[GIVEN INFORMATION Boundary: Start]

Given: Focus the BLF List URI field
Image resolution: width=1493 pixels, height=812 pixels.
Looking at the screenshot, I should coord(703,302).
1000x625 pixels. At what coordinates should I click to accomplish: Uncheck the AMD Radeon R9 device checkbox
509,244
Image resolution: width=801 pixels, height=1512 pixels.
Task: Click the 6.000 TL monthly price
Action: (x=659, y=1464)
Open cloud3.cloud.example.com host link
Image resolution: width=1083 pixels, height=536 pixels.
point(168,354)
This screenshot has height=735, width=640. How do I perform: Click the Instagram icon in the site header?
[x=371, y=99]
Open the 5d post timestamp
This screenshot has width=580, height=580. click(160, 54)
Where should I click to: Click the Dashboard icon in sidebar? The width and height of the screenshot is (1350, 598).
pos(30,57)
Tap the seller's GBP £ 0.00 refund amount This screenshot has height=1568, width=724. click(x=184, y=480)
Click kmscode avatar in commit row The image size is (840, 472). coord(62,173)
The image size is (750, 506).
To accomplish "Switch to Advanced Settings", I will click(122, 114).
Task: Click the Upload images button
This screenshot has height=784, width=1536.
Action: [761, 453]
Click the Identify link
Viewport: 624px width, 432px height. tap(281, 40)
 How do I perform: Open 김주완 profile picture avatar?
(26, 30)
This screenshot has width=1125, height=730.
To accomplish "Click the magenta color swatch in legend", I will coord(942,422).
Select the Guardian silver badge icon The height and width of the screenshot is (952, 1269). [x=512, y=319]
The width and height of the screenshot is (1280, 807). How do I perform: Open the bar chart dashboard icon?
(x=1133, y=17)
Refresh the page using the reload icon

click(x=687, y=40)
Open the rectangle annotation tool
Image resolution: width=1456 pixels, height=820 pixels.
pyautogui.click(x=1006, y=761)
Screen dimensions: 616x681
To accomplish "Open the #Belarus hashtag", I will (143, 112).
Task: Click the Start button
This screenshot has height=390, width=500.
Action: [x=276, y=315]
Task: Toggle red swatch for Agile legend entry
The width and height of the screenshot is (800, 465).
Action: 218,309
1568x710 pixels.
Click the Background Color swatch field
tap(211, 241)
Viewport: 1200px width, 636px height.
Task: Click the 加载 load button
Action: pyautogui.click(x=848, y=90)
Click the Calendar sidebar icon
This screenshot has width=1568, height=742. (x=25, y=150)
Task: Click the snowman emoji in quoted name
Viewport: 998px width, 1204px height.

[GIVEN INFORMATION Boundary: End]

EXERCISE REQUIREMENTS: Every line from the one containing "1568x710 pixels." to the end of the entries must be set down exactly, with none omitted and none added.

TASK SOLUTION:
1568x710 pixels.
Click the Background Color swatch field
tap(211, 241)
Viewport: 1200px width, 636px height.
Task: Click the 加载 load button
Action: pyautogui.click(x=848, y=90)
Click the Calendar sidebar icon
This screenshot has width=1568, height=742. (x=25, y=150)
Task: Click the snowman emoji in quoted name
Viewport: 998px width, 1204px height.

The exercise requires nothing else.